MarkLogic 5 Features Hadoop Connector For Enhanced Big Data Analytics

With the November 1 release of MarkLogic 5, MarkLogic consolidated its position in the Big Data space by announcing support for Hadoop, the Apache open source software framework for analyzing massive amounts of structured and unstructured data. For over a decade, MarkLogic has delivered analytics that enable actionable intelligence on data for organizations such as JP Morgan Chase, Lexis Nexis and the U.S. Army. MarkLogic 5 features a connector for Hadoop that integrates Hadoop’s capabilities for processing petabytes of data with MarkLogic’s proprietary applications for analyzing Big Data. In addition to a Hadoop connector, MarkLogic 5 includes enhanced capabilities to store, tag and analyze textual data and digital interactive media. The latest release of MarkLogic also features superior database replication capabilities and functionality for monitoring the performance of enterprise level Big Data installations.

The release of MarkLogic 5 testifies to the explosion of commercial interest in non-relational databases for storing and mining unstructured data. Microsoft’s Big Data platform plans to integrate Hadoop with Windows Server and Windows Azure, with connectors to SQL Server 2012. Oracle, meanwhile, recently revealed the basic components of its Big Data appliance that features Hadoop in addition to its Oracle NoSQL database.
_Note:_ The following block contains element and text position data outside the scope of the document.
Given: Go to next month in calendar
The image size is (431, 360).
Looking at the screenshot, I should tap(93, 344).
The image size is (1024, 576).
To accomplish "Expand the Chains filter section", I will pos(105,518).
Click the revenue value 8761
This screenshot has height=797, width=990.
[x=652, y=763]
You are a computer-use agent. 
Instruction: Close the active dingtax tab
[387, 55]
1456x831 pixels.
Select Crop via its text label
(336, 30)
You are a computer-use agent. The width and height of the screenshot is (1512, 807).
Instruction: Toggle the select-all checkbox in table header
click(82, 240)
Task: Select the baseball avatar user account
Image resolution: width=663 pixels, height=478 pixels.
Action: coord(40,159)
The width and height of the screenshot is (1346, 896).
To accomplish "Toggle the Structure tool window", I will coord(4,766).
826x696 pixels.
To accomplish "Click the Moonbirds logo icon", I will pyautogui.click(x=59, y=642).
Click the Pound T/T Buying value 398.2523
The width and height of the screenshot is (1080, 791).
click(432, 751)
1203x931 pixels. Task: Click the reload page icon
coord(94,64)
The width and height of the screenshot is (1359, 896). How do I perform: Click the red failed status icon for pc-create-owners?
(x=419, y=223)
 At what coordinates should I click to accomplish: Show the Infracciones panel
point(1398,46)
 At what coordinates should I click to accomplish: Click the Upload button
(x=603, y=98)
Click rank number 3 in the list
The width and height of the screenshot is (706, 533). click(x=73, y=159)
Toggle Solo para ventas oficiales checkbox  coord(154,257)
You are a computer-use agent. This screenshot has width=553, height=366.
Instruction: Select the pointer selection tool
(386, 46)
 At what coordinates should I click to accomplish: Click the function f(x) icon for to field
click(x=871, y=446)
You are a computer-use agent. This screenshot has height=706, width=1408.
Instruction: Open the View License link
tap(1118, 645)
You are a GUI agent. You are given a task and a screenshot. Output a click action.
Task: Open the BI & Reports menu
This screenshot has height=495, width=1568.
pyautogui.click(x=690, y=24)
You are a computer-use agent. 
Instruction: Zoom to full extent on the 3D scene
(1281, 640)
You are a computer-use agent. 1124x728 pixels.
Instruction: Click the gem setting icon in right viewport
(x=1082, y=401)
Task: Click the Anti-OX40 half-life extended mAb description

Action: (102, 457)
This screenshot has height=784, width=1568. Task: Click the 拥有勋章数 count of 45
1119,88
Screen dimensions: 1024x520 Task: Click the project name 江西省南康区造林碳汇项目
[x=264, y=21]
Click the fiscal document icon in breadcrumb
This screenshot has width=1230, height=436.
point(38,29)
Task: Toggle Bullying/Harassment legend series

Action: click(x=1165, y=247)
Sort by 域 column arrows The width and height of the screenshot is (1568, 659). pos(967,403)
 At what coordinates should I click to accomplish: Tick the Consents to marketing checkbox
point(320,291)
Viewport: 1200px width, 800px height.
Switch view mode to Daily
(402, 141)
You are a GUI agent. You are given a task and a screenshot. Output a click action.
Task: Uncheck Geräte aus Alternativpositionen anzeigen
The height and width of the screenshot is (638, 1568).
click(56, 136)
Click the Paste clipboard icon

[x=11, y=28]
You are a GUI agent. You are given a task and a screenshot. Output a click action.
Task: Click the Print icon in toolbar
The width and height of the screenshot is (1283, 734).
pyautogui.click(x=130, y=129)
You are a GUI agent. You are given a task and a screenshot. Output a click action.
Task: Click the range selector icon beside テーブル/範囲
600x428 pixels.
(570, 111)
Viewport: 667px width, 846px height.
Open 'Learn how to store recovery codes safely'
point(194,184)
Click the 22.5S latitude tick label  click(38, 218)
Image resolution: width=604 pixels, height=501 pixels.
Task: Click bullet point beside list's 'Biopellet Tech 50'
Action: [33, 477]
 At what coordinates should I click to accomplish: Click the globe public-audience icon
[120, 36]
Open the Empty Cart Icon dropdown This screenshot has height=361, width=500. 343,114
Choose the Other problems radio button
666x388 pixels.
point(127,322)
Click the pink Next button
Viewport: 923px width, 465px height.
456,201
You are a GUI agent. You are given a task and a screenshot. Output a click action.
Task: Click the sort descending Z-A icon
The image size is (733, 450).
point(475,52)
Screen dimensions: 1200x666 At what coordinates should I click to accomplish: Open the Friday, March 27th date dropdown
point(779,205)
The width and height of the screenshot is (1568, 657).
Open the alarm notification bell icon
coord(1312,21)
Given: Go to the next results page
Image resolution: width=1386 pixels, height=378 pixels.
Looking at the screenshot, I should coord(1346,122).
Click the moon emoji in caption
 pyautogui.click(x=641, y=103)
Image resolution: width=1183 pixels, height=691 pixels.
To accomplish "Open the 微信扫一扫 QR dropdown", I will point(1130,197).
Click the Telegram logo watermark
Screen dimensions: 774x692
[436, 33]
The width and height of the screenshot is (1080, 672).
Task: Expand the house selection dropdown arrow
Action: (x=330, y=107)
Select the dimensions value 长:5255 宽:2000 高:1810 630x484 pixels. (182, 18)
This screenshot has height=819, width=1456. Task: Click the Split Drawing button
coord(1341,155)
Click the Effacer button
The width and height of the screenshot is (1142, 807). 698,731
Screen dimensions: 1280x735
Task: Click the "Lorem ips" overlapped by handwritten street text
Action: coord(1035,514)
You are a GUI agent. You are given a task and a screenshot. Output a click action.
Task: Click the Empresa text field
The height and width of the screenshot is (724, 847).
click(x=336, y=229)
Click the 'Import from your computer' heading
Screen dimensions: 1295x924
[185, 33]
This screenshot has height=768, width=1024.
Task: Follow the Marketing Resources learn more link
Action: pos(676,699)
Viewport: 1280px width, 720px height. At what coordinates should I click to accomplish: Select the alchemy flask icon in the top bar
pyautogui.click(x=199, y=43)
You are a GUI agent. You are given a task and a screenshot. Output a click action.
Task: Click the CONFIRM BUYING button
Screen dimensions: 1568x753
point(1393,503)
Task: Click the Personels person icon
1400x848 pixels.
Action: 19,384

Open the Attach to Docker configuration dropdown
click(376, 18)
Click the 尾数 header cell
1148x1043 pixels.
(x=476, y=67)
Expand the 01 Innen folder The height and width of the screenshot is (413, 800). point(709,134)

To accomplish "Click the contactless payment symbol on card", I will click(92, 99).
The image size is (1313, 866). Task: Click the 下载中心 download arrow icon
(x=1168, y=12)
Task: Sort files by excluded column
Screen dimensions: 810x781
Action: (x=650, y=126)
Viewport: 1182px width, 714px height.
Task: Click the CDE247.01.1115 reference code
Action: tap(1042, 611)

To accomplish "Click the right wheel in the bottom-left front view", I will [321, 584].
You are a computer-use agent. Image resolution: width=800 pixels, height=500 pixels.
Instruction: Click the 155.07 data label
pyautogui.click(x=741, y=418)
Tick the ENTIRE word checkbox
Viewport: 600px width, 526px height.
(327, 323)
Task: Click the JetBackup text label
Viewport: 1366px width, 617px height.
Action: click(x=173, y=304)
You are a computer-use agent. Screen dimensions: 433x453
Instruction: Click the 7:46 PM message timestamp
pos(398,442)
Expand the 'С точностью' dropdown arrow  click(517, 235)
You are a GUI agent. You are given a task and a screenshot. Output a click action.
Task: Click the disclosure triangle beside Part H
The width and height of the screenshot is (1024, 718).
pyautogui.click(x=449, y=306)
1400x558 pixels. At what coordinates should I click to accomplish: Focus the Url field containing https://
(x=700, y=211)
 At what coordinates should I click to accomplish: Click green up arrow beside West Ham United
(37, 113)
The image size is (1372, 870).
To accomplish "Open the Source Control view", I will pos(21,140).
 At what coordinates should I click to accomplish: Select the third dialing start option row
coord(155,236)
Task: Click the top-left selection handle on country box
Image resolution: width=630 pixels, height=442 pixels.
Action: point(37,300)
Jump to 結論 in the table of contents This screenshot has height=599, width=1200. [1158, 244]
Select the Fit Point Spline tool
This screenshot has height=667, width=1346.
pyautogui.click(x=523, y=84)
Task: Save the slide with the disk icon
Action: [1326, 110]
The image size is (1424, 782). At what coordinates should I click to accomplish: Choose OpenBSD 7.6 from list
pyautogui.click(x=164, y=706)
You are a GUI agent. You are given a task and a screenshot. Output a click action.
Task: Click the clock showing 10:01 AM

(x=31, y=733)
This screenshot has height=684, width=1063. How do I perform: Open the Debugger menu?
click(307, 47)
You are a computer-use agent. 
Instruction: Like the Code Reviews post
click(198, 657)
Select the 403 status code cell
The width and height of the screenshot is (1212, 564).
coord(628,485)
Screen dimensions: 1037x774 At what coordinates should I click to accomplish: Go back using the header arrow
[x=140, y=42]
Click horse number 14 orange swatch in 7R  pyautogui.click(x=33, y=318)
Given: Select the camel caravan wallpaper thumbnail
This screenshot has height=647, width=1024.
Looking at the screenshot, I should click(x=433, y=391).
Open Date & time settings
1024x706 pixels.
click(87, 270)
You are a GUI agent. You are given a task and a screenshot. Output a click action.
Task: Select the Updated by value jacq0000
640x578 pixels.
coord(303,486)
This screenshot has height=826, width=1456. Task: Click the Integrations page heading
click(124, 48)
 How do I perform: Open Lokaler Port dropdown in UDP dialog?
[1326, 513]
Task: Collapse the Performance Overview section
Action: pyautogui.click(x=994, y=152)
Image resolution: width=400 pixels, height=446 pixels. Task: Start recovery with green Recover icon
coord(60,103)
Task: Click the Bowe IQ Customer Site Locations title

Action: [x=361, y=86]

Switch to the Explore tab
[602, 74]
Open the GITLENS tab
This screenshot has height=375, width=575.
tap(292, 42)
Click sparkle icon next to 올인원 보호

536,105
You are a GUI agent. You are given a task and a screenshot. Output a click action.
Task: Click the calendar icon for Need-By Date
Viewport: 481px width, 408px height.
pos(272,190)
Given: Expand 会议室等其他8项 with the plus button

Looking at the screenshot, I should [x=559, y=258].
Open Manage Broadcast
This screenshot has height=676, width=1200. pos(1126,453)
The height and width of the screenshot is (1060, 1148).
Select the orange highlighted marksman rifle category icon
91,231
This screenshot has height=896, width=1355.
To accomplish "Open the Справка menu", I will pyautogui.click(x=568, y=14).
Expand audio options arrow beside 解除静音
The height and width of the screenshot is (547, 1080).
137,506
Battle for Big Data Heats Up As Microsoft and Oracle Announce Hadoop-based Products

The battle for market share in the big data space is officially underway, with passion. At last week’s Professional Association for SQL Server Summit (PASS), Microsoft announced plans to develop a platform for big data processing and analytics based on Hadoop, the open source software framework that operates under an Apache license. Microsoft’s announcement comes roughly ten days after Oracle’s unveiling of its Big Data Appliance that provides enterprise level capabilities to process structured and unstructured data.

Key features of Oracle’s Big Data Appliance include the following:

–Apache Hadoop
–Oracle NoSQL Database Enterprise Edition
–Oracle Data Integrator Application Adapter for Hadoop
–Oracle Loader for Hadoop
–Open source distribution of R

–Oracle’s Exadata x86 clusters (Oracle Exadata Database Machine, Oracle Exalytics Business Intelligence Machine)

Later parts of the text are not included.